Once you know that, the teaching of God's Word is very important to us and we are working to
fill the pulpit. We've asked a few men from our body to teach over the next several weeks,
Stephen Denton, Billy Morganson, and Dave Gibson. Next week we have asked Scott Menez, a
former pastor who is well known to many in our body. Scott met with the elders and staff this
week to pray and encourage us in a word. So the elders want to make you aware of our recent
activities. Our weeks have been filled with extra but necessary meetings to discuss Chad’s exit,
and circumstances that led up to it. This has required giving up time at work and with family. We
share this only to let you know we are taking this very seriously. The elders want to make you.
I'm sorry. There will be an all church meeting, so if you missed it, there will be an all church
meeting on Sunday, July 14th at 6:00 PM. We'll be updating you on multiple items and taking
questions from the body, so please attend if possible. So at this time, you just want to spend a
few moments in personal prayer, prayer for each and everyone of you. So if you could just take
a few moments by yourself, bow our heads and let's pray.

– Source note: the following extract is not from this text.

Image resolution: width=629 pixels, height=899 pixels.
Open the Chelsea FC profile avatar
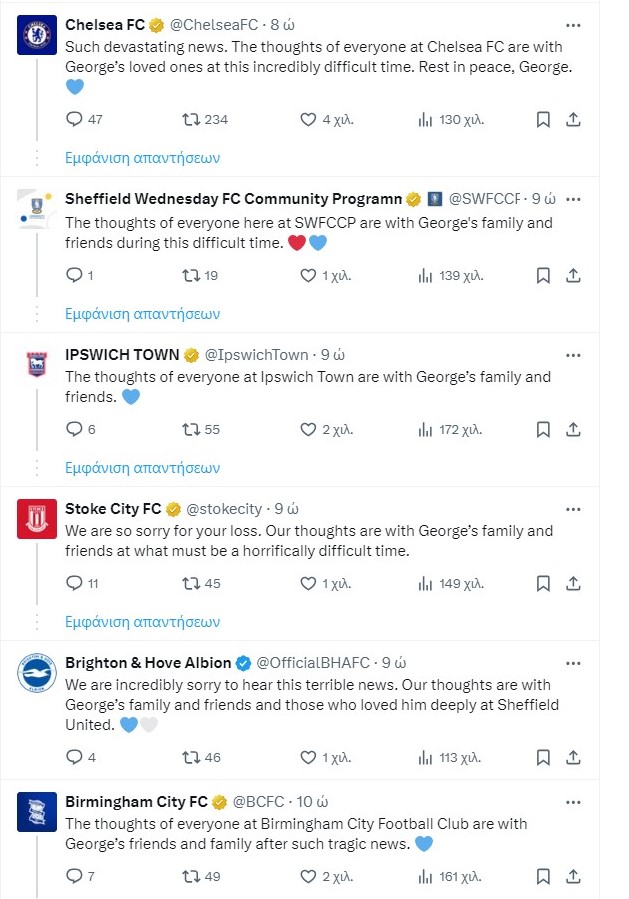pyautogui.click(x=37, y=35)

Heavenly Father, as the elders of Faith Community Bible Church, we pray to you today. As
servants, we pray for your wisdom from above. In James 3:13 your word says, “Who is wise in
understanding among you by his good conduct? Let him show his works in the meekness of
wisdom.” Later, in 3/17, it says,”But the wisdom from above first is pure, then peaceable, gentle,
open to reason, full of mercy and good fruits, impartial and severe. (18) And a harvest of
righteousness is sown in peace by those who make peace.”
May we all be at peace with one another, in service to our Lord Jesus Christ and in unity with
one another for the glory of your Kingdom. In Colossians 3:12 -15, it says , “Put on then, as
God's chosen holy ones, holy and beloved, compassionate hearts, kindness, humility,
meekness and patience. (13) Bearing with one another, and if one has a complaint against
another, forgiving each other. As the Lord has forgiven you, so you must also forgive.

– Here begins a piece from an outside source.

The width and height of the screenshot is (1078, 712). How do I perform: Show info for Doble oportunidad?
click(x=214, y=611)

(14) And above all, above all these things, put on love which binds everything together in perfect
harmony. (15) And let the peace of Christ rule in your hearts, to which indeed you were called in
one body. “
May we all agree that God is sovereign over all things, including faith, community, Bible, church,
that we have in our faith in Him and not in our own wisdom. Lord, we trust in you and we believe
Your desire that we all grow in You. In this season, let us lift one another up. Trust in you in all
circumstances. In your Son's precious name, Jesus Christ, we pray. Amen.

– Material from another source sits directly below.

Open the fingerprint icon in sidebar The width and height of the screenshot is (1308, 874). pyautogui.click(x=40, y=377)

So this morning I'd like to introduce to you Stephen Denton. So some of you may not have met
Steven before. Steven has been a part of the FCB family for a number of years. It has been a
pleasure and a blessing to get to know him and to watch him lead us at this year's Men's
Retreat. He is also part of our current Elder training program. So I'll leave it to Steven to
introduce himself a bit more.
Thank you, Dan.
Well, good morning, church. Would you join me this morning for a brief exhortation in Hebrews
Chapter 11? If you have your Bibles, you can make your way there. Your Bible app, you can
scroll there. Not to disappoint you. But as was stated, we will go a little shorter than normal
this morning in the sermon length, but we'll be in Hebrews Chapter 11 for our time.
It is the Hall of Faith chapter. If you've hung around the church for some time, you might know
that it's been called that kind of a mash up between the Hall of Fame and the faithful men and
women of the Old Testament whose lives were exemplary in that aspect of faith. We're going to
zoom in on one this morning, beginning in verse 8.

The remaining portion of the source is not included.